● **GIVEN PASSAGE**
Xetacom, Inc. (Xetacom), a wholly owned subsidiary of the Company, was
incorporated in February 1989 to provide long distance telephone services to
the lodging industry.  Xetacom's operations have been insignificant to date.

Xeta Reservation Systems, Inc. (XRS), was incorporated in April 1990 to provide
automated reservation services to the leisure industry.  See Note 5 for a
complete discussion of the Company's accounting for its investment in XRS and
the sale of all of its ownership interest in XRS in December 1993.

LEASE ACCOUNTING

A portion of the Company's revenues has been generated using sales-type leases.
The Company has sold systems to end- users under these sales-type leases to be
paid over three-, four- and five-year periods.  Because the present value
(computed at the rate implicit in the lease) of the minimum payments under
these sales-type leases equals or exceeds 90 percent of the fair market value
of the systems and/or the length of the lease exceeds 75 percent of the
estimated economic life of the equipment, the Company recognizes the net effect
of these transactions as a sale as required by generally accepted accounting
principles.

Interest income from a sales-type lease represents that portion of the
aggregate payments to be received over the life of the lease which exceeds the
present value of such payments using a discount factor equal to the rate
implicit in the underlying leases.

● **DIRECTIVES**
[1] Answer these from the accounting passage:
(a) In what month and year was Xetacom incorporated?
(b) Over what periods are end-users to pay for systems sold under sales-type leases?
(c) When did the Company sell all of its ownership interest in XRS?
[2] Reproduce all of the rows below word for word, leaving out the pictures.
The accounting passage and the rows that come after it have no connection to each other.

● **DATA SUPPLIED**
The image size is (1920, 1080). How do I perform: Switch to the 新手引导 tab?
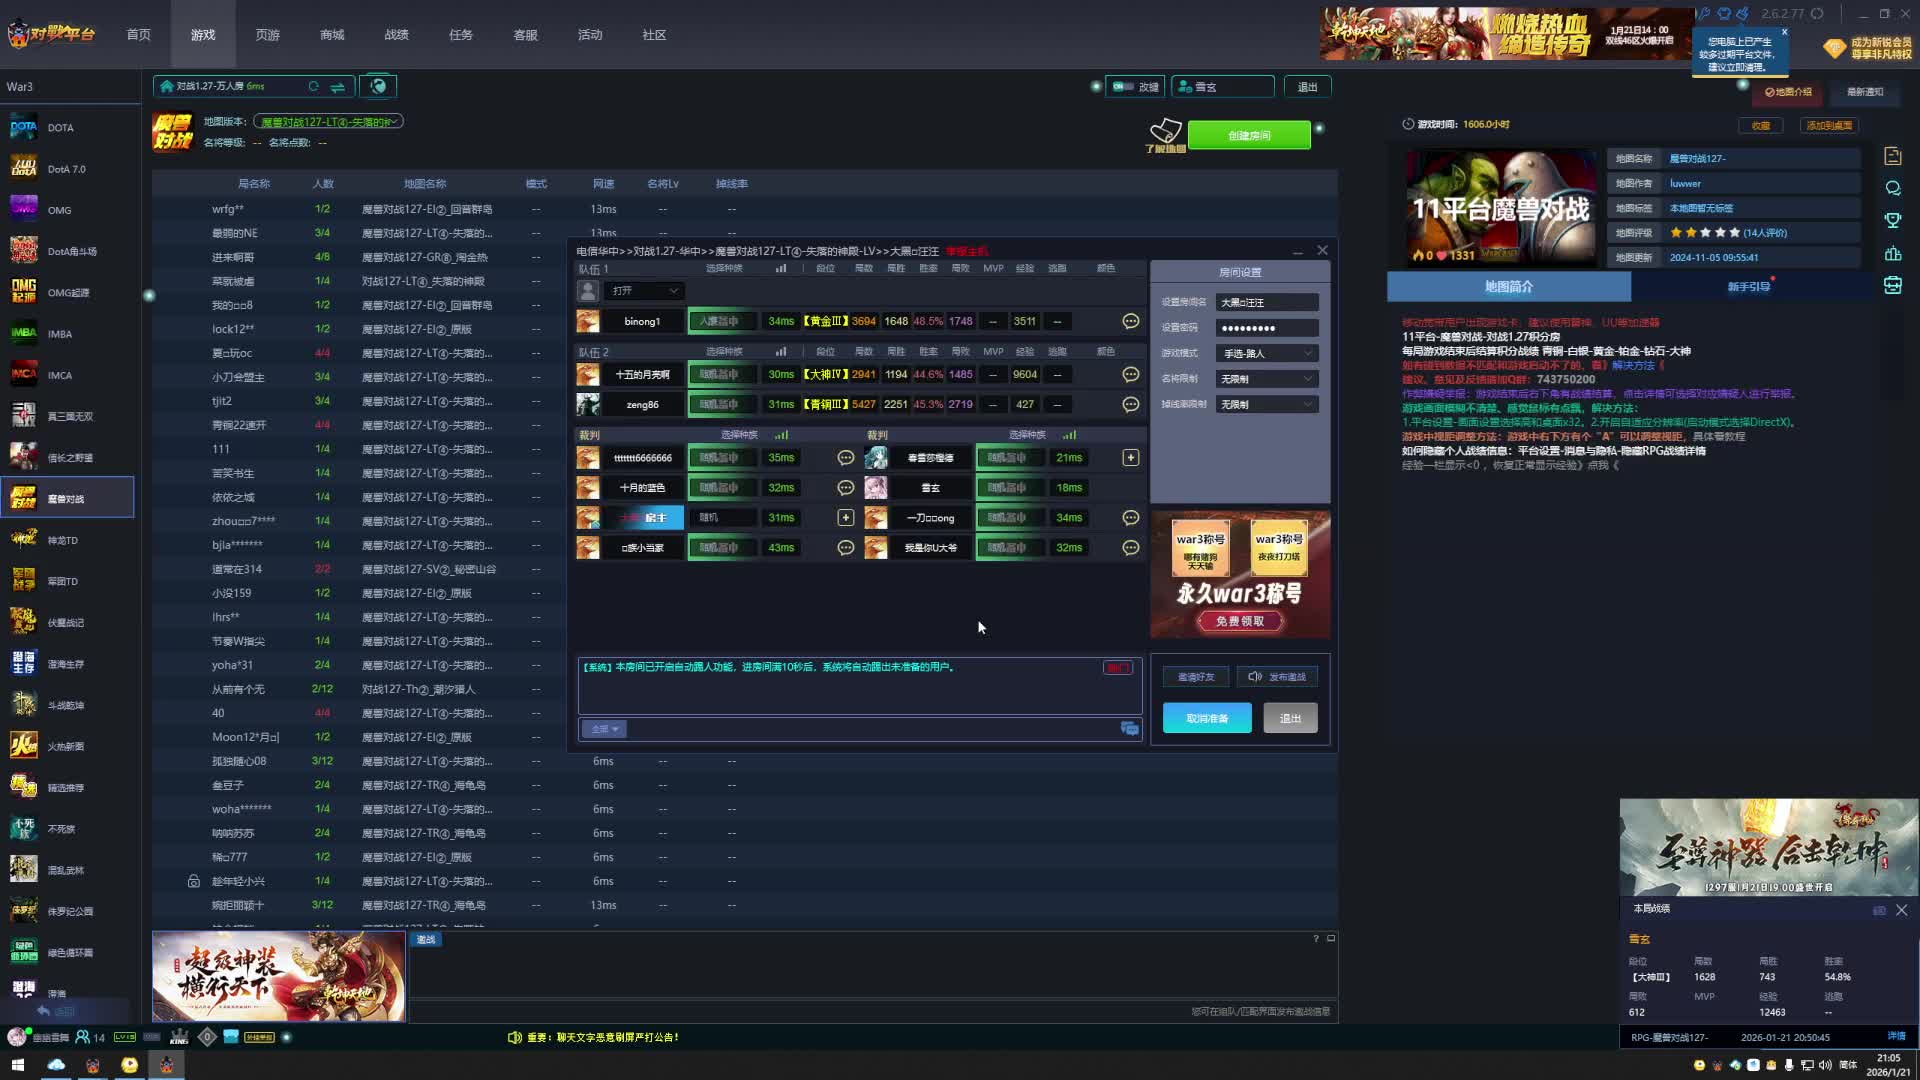pyautogui.click(x=1748, y=286)
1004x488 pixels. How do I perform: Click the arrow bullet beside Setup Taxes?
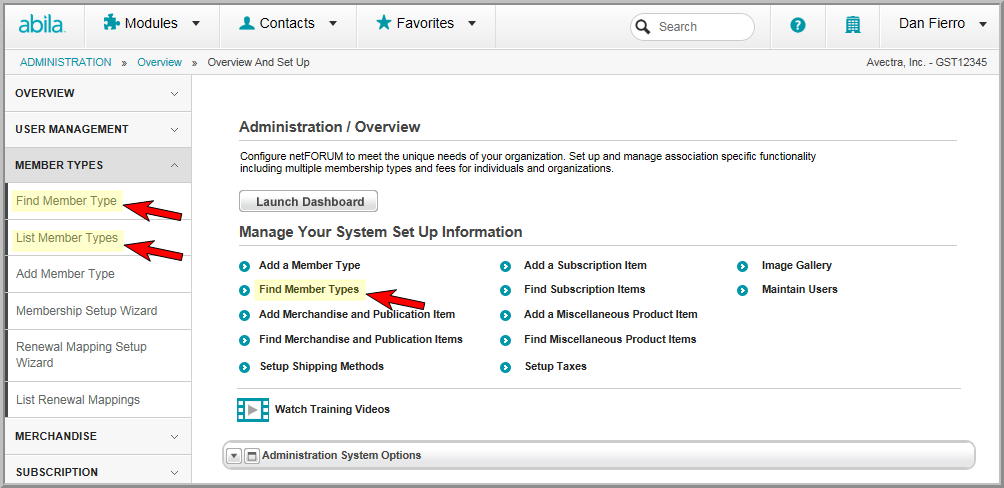coord(505,368)
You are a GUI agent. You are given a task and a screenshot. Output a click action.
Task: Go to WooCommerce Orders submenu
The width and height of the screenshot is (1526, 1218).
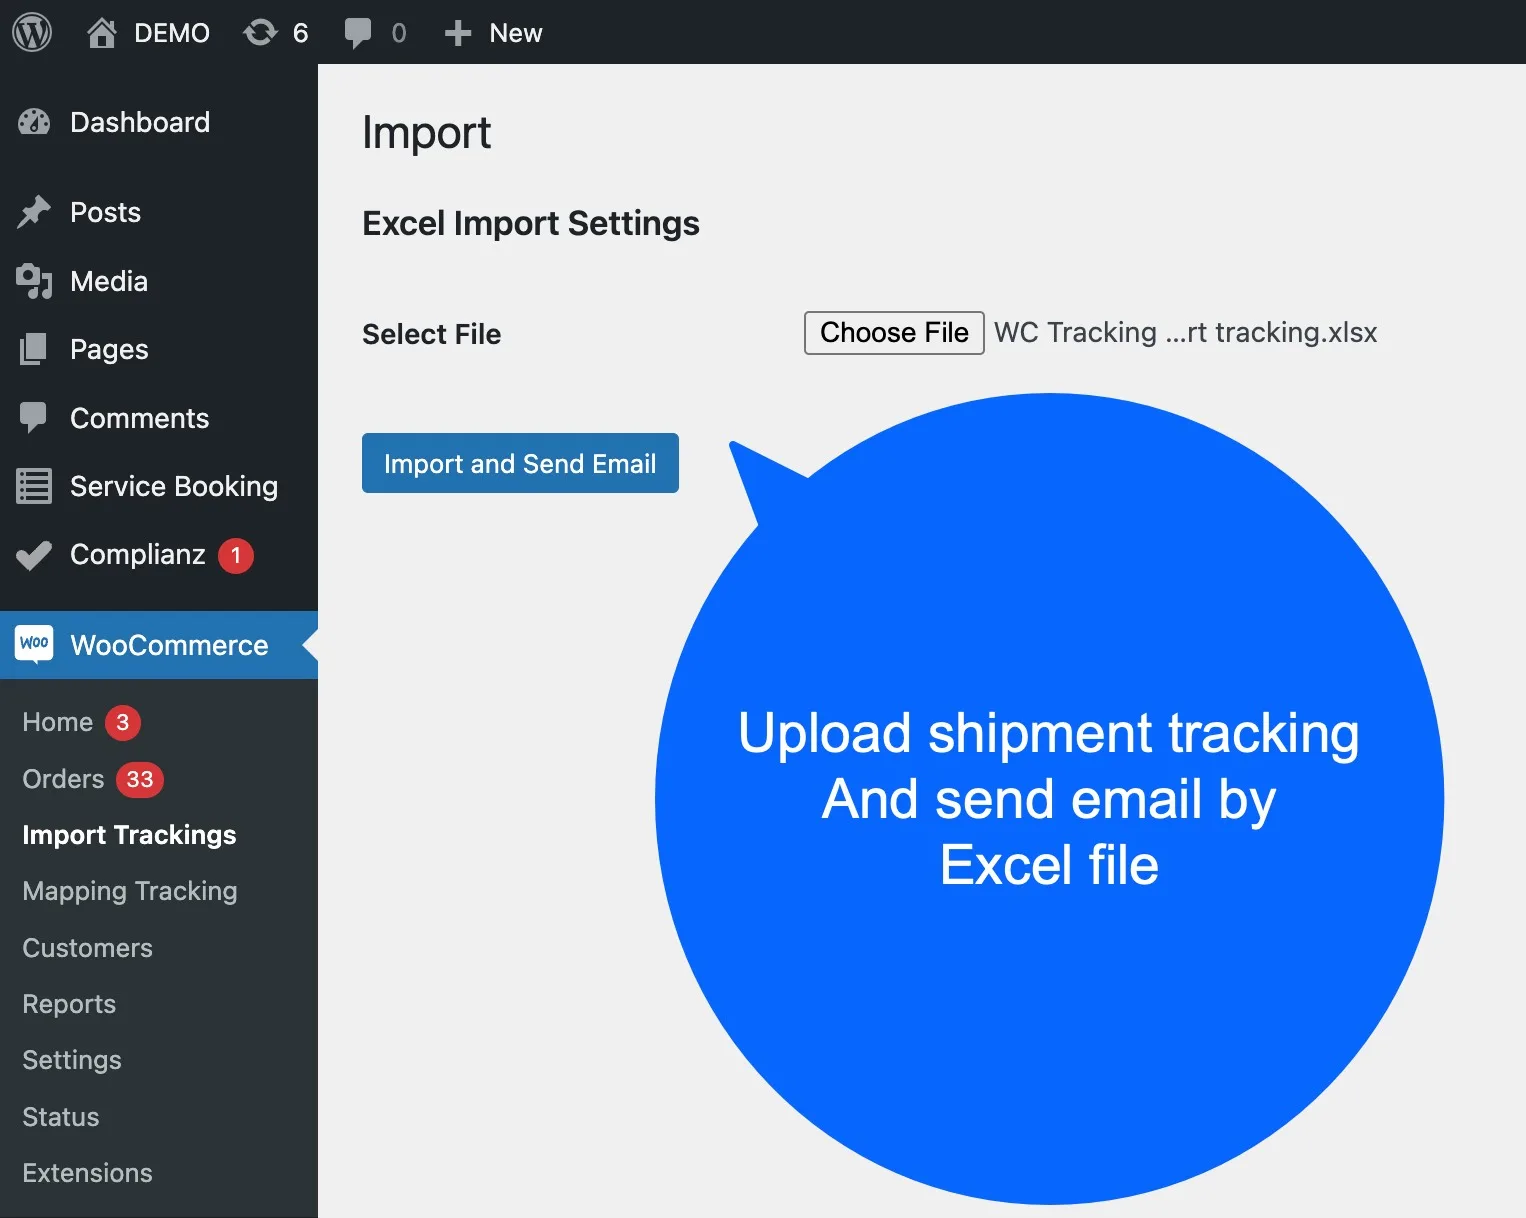point(63,779)
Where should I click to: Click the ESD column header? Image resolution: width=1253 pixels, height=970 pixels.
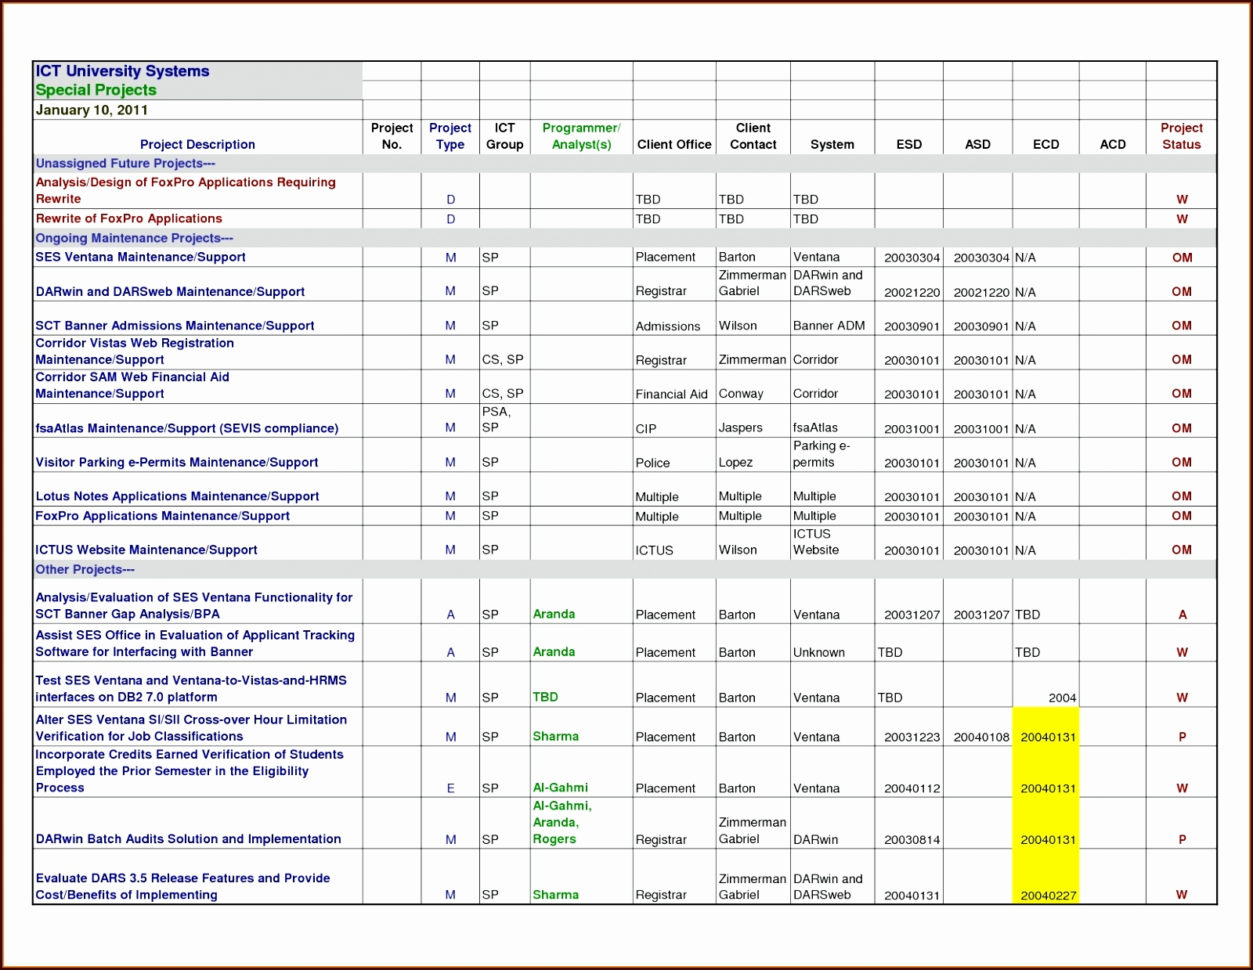pyautogui.click(x=908, y=144)
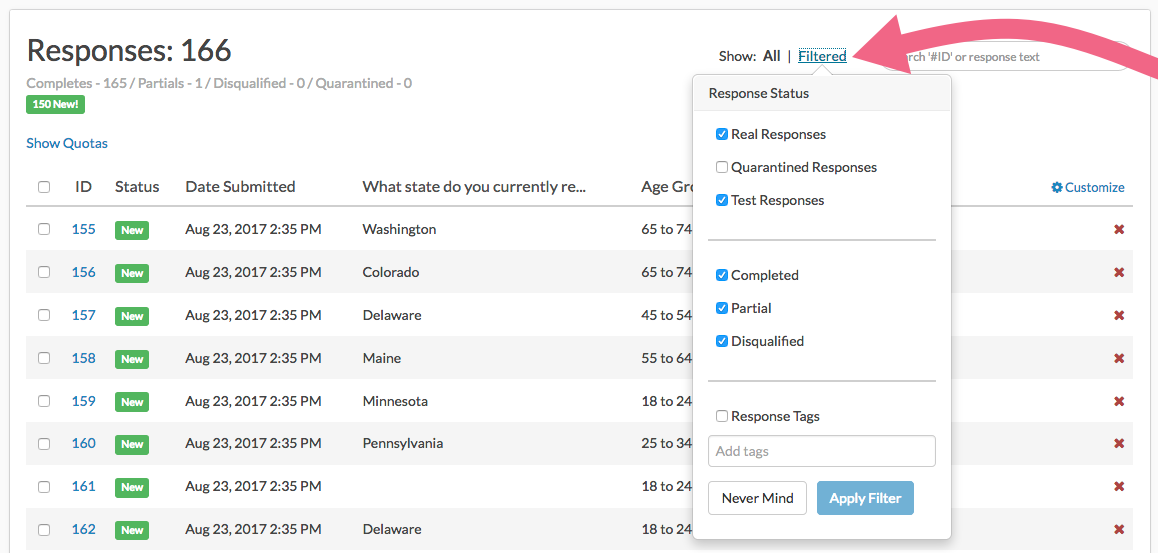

● **RESULTS FOR THE EXERCISE**
[1]
(a) February 1989
(b) Three-, four- and five-year periods
(c) December 1993

[2]
The image size is (1920, 1080). How do I perform: Switch to the 新手引导 tab?
pyautogui.click(x=1748, y=286)
1004x488 pixels. How do I perform: Click the arrow bullet beside Setup Taxes?
coord(505,368)
You are a GUI agent. You are given a task and a screenshot. Output a click action.
Task: Go to WooCommerce Orders submenu
The width and height of the screenshot is (1526, 1218).
point(63,779)
Where should I click to: Click the ESD column header? Image resolution: width=1253 pixels, height=970 pixels.
pyautogui.click(x=908, y=144)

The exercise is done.